Source data:
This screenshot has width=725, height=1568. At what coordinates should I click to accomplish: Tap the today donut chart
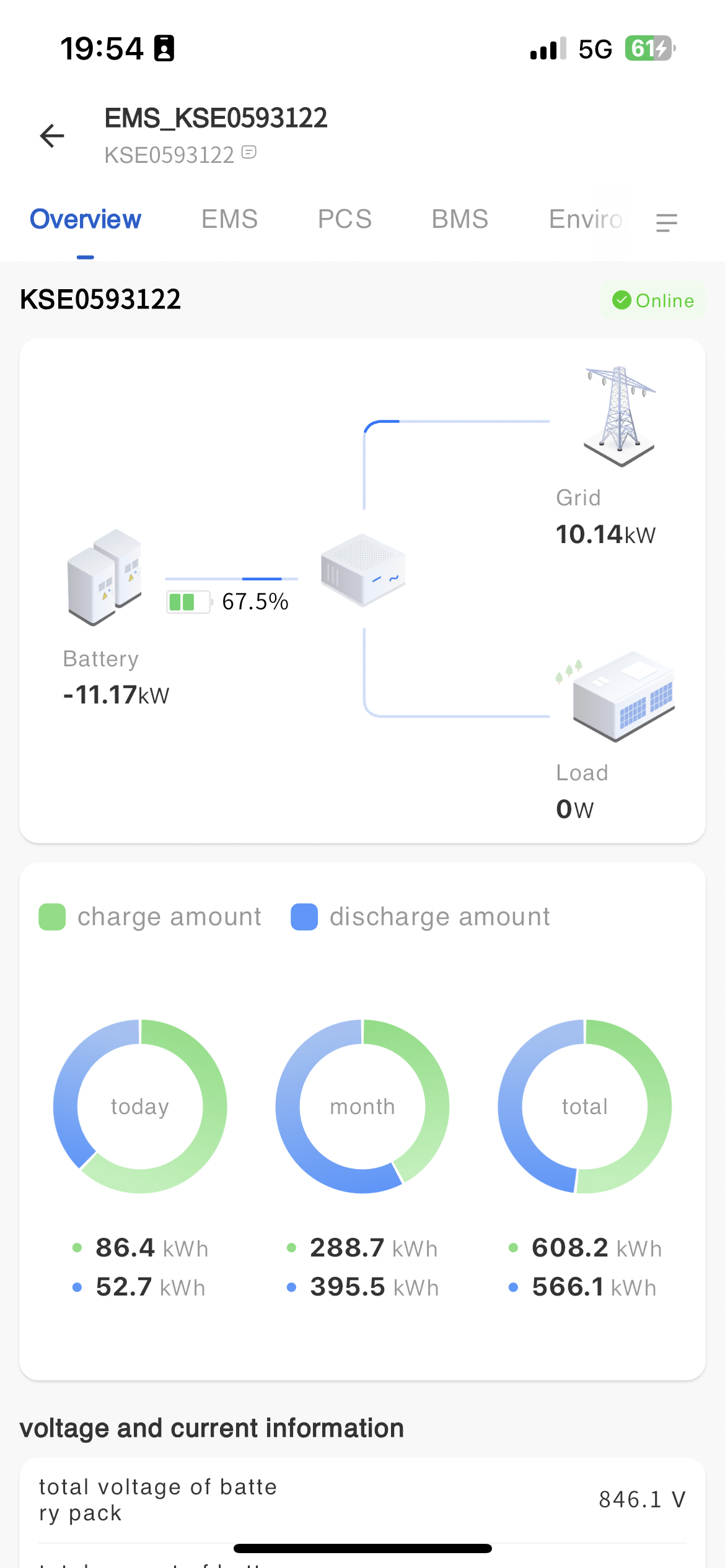(140, 1106)
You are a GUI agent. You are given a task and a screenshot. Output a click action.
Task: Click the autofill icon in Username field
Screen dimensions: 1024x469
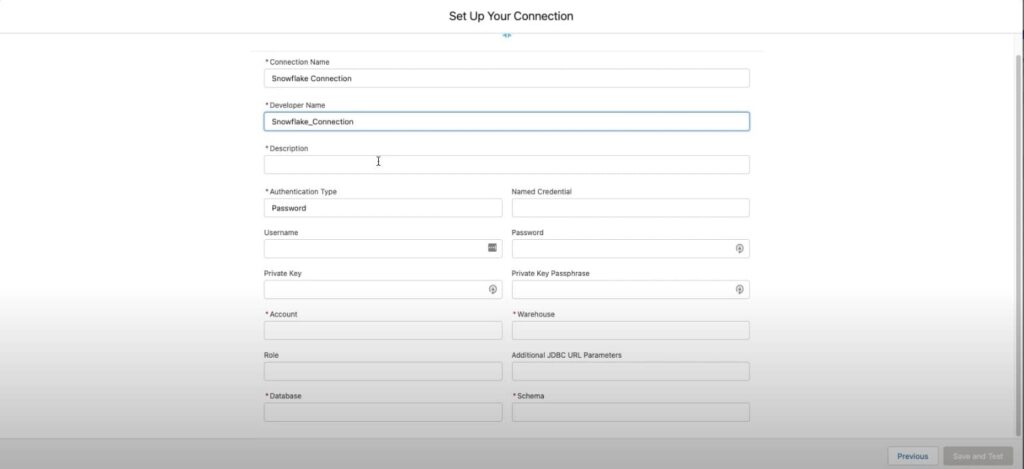coord(492,248)
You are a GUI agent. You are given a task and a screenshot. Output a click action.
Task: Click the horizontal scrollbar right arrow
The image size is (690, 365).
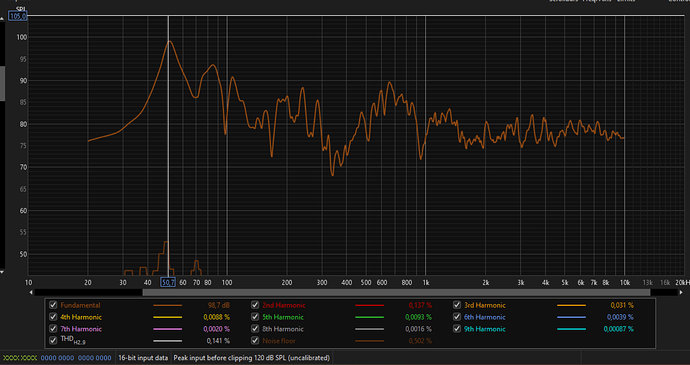(x=682, y=292)
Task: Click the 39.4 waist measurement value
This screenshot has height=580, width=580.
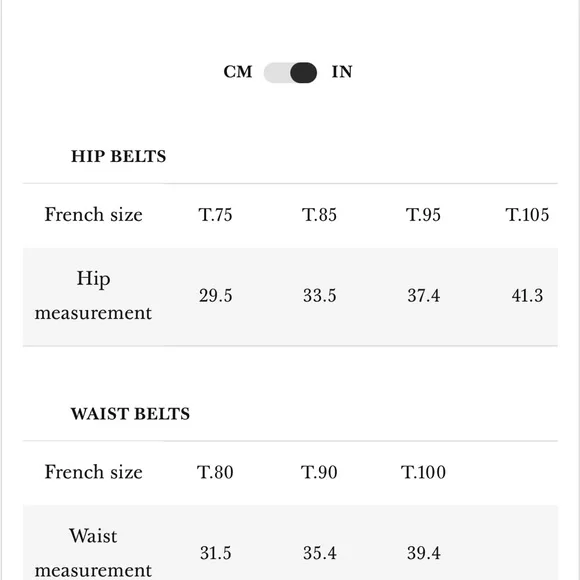Action: pyautogui.click(x=424, y=553)

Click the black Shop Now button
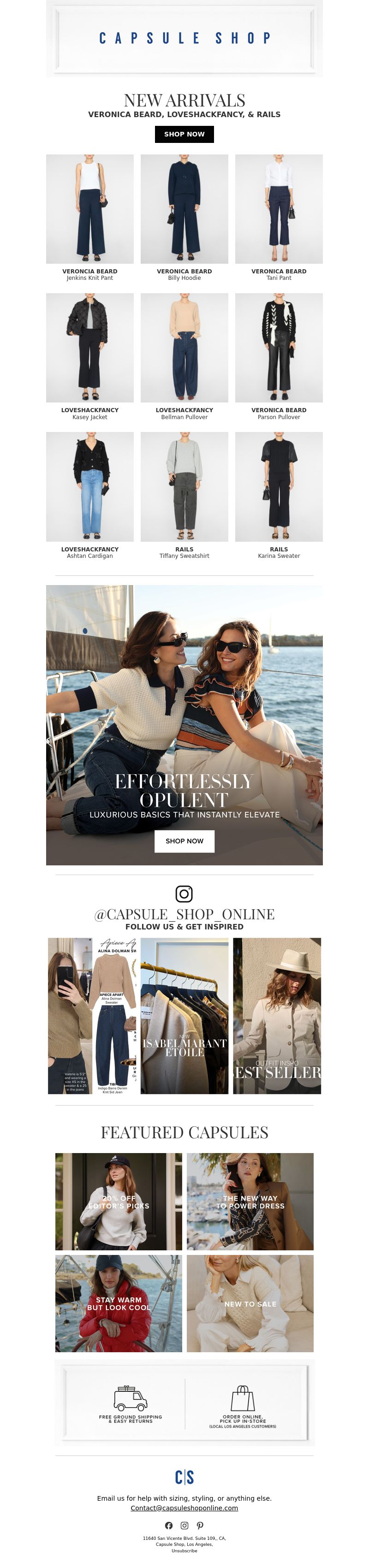tap(184, 135)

Instructions to follow:
Before you return the listing exactly, strip out its pictures.

Task answer:
This screenshot has width=725, height=1568. At what coordinates should I click to accomplish: Tap the today donut chart
(140, 1106)
You are a GUI agent. You are given a task and a screenshot. Output a click action.
Task: Click the autofill icon in Username field
Screen dimensions: 1024x469
coord(492,248)
You are a GUI agent. You are given a task and a screenshot. Output a click action.
Task: Click the horizontal scrollbar right arrow
The image size is (690, 365).
(x=682, y=292)
Task: Click the 39.4 waist measurement value
This screenshot has height=580, width=580.
Action: pyautogui.click(x=424, y=553)

Click the black Shop Now button
tap(184, 135)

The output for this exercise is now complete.